The ground-truth (reference standard) annotations were predominantly established manually by expert graders or ophthalmologists of varying expertise levels. We also documented several strategies to mitigate inter-grader variability and reduce the burden of manual high-volume annotation in a time- and cost-effective way. Those strategies include consensus-based grading, quantifying disagreement via several metrics (i.e., Cohen’s k, Intraclass Correlation Coefficient, Inter-grader DSC, etc.), delineating only selected B-scan slices from the OCT scan volumes, labeling the same images during two different sessions, and employing senior retina specialists to resolve discrepancies or correct the segmentation outcomes. One study used a previously validated ML model for retinal layer segmentation [39], while seven others [34,41,44,45,52,55,57] were assisted using segmentation software for distinct parts of the annotation process (RegionFinder, OCTAVO, Plex Elite Review, or an other non-commercial in-house software), often with a final reviewing and correction of the results by experts. The rest of the models relied solely on human-derived reference standards, with five studies [37,38,42,46,54] depending on single-grader annotations.

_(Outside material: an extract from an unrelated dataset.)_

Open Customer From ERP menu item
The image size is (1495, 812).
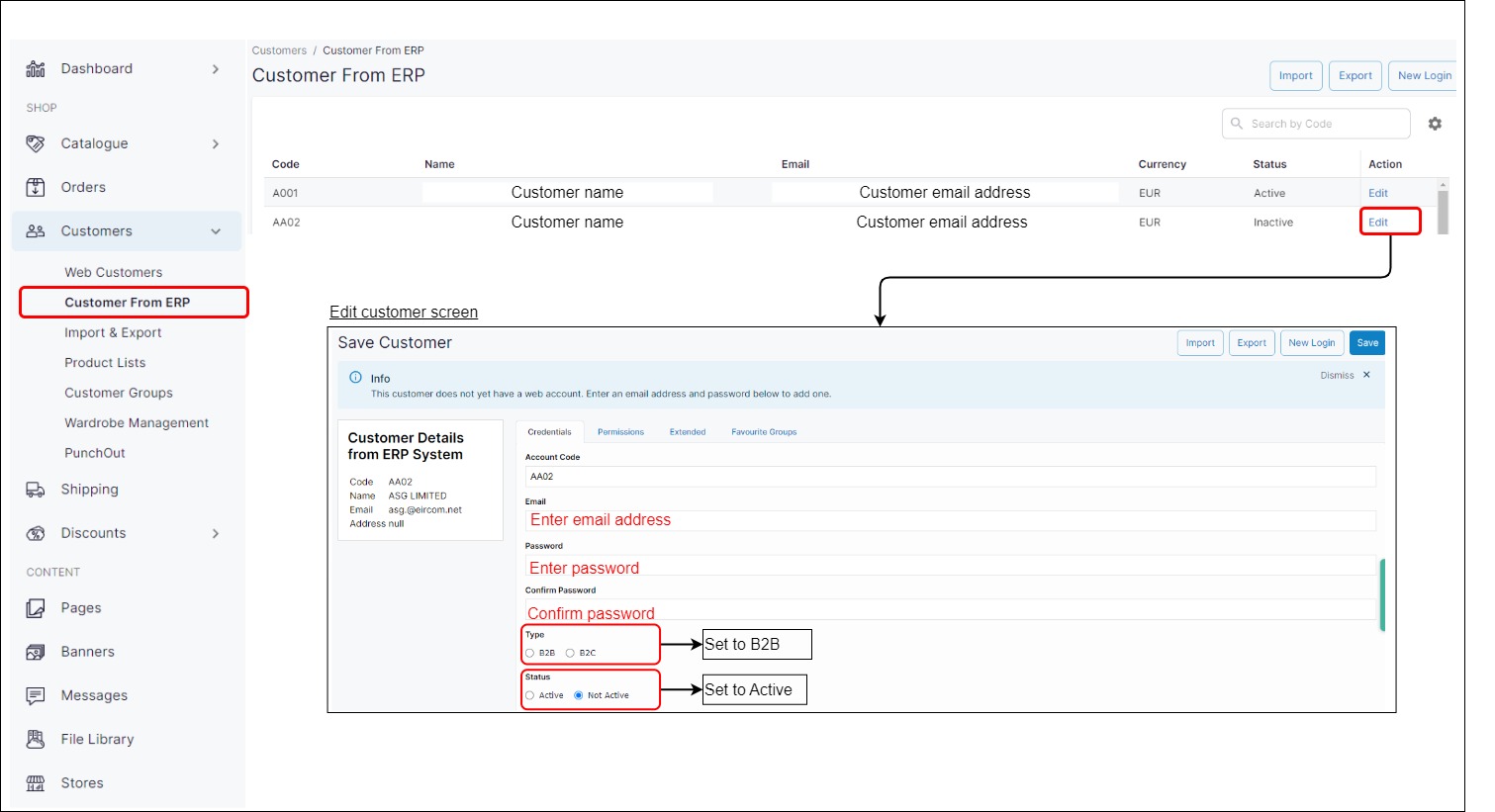(x=127, y=303)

DL algorithms were the predominant approach in 87.5% of the studies, with convolutional neural networks (CNNs) employed in 19 studies [34,35,36,37,39,40,41,42,43,44,45,46,48,50,52,53,55,56,57]. U-Net and U-Net-like architectures were the most commonly adopted CNN variants, deployed with several modifications or adaptations in 12 studies [34,35,36,39,41,43,45,46,50,55,56,57]. Five studies did not rely on CNNs and utilized other custom ML/DL algorithms, like random forest classifiers [51], K-nearest neighbors (k-NN) [38], sparse autoencoders [47,49], or fuzzy c-means clustering [54].

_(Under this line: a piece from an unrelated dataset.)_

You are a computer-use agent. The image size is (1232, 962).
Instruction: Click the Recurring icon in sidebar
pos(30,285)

While several studies included partially explainable features, like prediction maps or a feature importance analysis, comprehensive XAI techniques were reported in only five studies. These studies utilized class activation mapping (CAM)-based methods [40,48], saliency maps [48,50], probability maps [46], knowledge distillation-based anomaly localization heatmaps [40], and attention modules [45] to enhance the model’s post hoc interpretability.

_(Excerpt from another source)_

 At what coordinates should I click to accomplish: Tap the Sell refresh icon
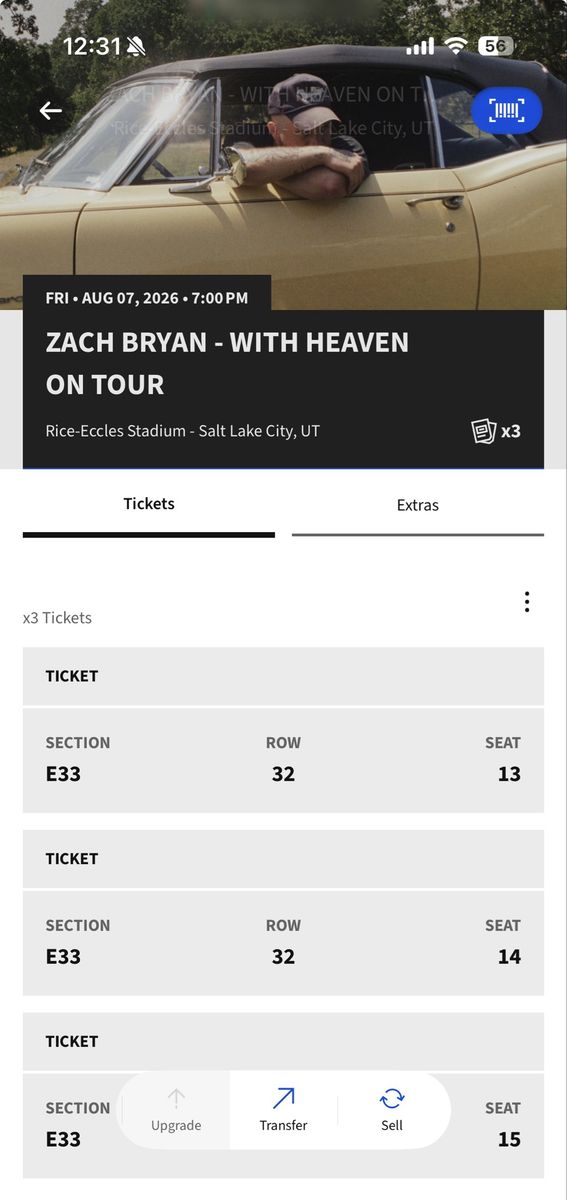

Regarding the internal validation methods, k-fold cross-validation (k = 4, 5, or 8) was the most popular, encountered in 10 studies [34,36,38,41,44,45,48,50,52,57], followed by hold-out validation, which was applied in 8 studies [37,39,40,42,47,53,55,56]. At the same time, an external validation was conducted in 4 out of the 24 studies [41,50,52,56], with clinical study datasets being the most frequently employed. No real-world testing was performed in any of the included models.
The performance metrics varied across the studies, with the DSC and sensitivity (recall) being the most commonly reported, used in 17 [34,35,36,37,40,41,42,45,46,48,50,51,52,53,55,56,57] and 14 [34,35,36,37,38,39,41,43,44,45,51,54,56,57] studies, respectively, while the area under the precision-recall curve (AUPR), area under the receiver operating characteristic curve (AUROC), AUC, AAD, IoU, and F1 score were the least reported metrics.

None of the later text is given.